The irony is sharp. The strictest literalist and the most committed materialist share an epistemology; they just apply it differently. Both have decided that the deepest truths must be the most surface-level ones, and both would be baffled by Augustine, by Calvin, by the whole sweep of premodern Christian reading that took for granted that scripture spoke on multiple levels at once.

I am not pleading for a free-for-all in which the text means whatever I want it to mean. I am pleading for the discipline of reading each passage according to its kind, with the seriousness that a real engagement with the Word of God requires. That is not less faithful. It is more.

## What We Lose If We Get This Wrong

I want to say something pastoral here, because this is not finally an academic question for me. I am a pastor, and I watch what happens to people when their reading of Genesis 1 collapses.

What happens, very often, is that everything collapses with it. I have sat across from young adults , bright, thoughtful, raised in churches that taught them their faith rose or fell on a particular reading of the first chapter of the Bible , who hit a geology class or a biology lecture and discover that the foundation has been built on the wrong thing. They were taught that the gospel depends on the age of the earth, and when the earth turns out to be older than they were told, the gospel goes too. That is a tragedy, and it is an avoidable one.

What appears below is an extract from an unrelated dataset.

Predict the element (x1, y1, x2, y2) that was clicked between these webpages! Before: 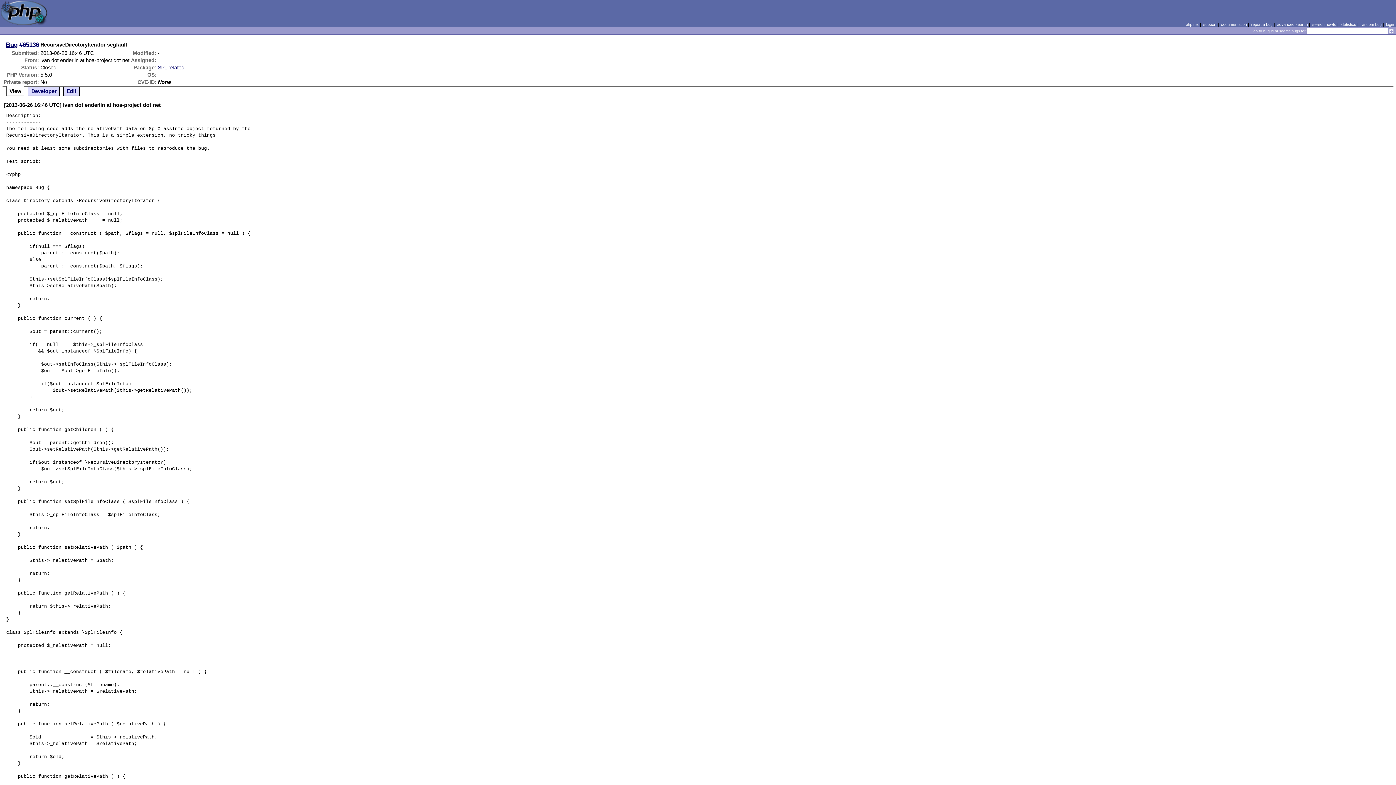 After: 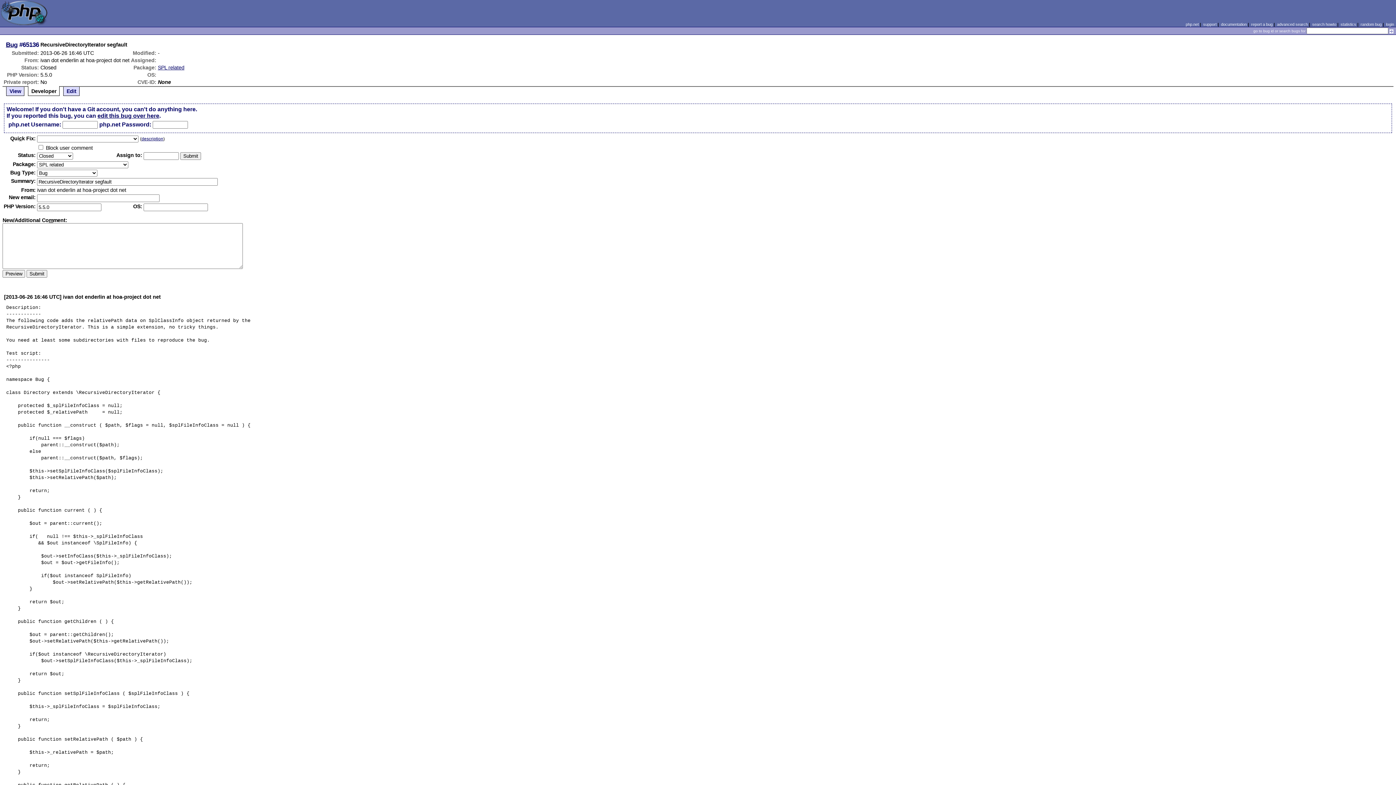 Action: label: Developer bbox: (31, 88, 56, 94)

It is avoidable because Genesis 1 was never trying to give us the data on the age of the earth in the first place. It was trying to tell us who God is, what creation is for, what humans are, and what our vocation is in the world , that the cosmos is ordered, not chaotic; that it is good, not evil; that it is gift, not accident; that we are image-bearers, not slaves; that work is dignified and rest is holy. These claims are not vulnerable to a carbon dating lab. They never were.

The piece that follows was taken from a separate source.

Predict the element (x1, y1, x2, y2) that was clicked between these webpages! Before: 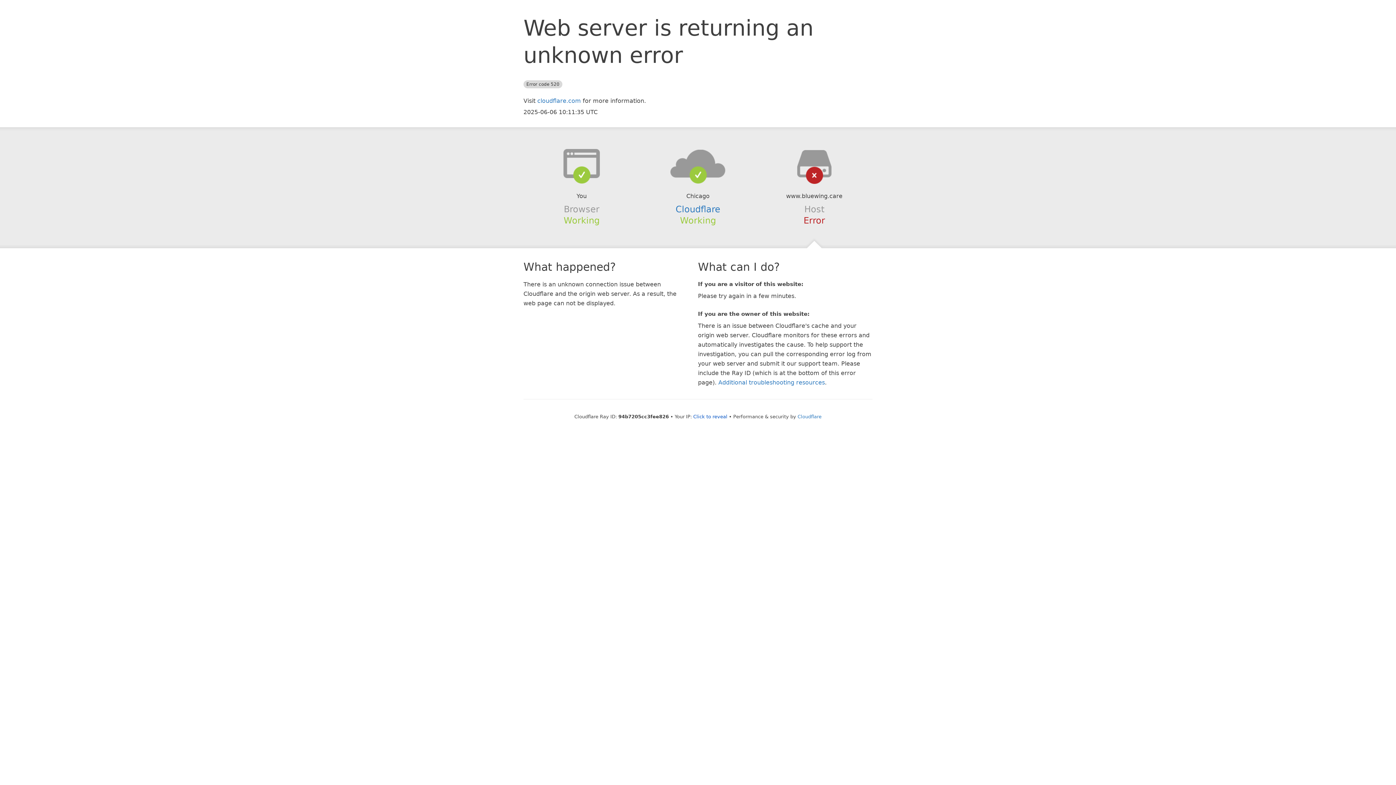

A discipleship built on the actual claims of Genesis 1 , that God is sovereign, generous, ordering, near , is a discipleship that can survive a science degree, a hospital ward, an unemployment line, a divorce, a war. A discipleship built on a geology claim is a discipleship that can survive almost nothing.

I want for my daughter, and for the people in my church, the first kind, not the second. And I think the text wants that too.

## Reading It Again, As If for the First Time

So I want to invite you, before you do anything else with this piece, to go back and read Genesis 1 slowly. Read it out loud if you can. Listen for the refrain. Notice the pairings. Notice the way God speaks and things come into being , not through violence, not through struggle, not through the dismemberment of a rival deity, but through a word. Notice the absence of competition. Notice the demotion of the sun and the moon. Notice the dignity given to the sea creatures and the birds, blessed in their own right before humans appear. Notice that humans are made last, not as an afterthought but as the climax. Notice the rest at the end.

And notice the refrain that punctuates the whole thing: "and God saw that it was good." This is not a progress report; it is a verdict. It is God standing back from each stage of his work and pronouncing on its value. In a world that is constantly telling us that matter is meaningless, that bodies are problems, that the world is a resource to be extracted, that humans are accidents and our work is futile, this refrain is a small, repeated, structural earthquake. It is good. It is good. It is good. It is very good.

That is the argument Genesis 1 is making , not how, in chronological order, the universe was assembled, not which day the trilobites appeared, but this: that the world has a maker who is one, who speaks, who orders, who blesses, who delights, who rests. That we are made in his image. That creation is a temple and we are the priests in it.

Read it like that, and the question of whether the days are twenty-four hours long becomes the least interesting question you could ask of the text. You will be too busy worshipping.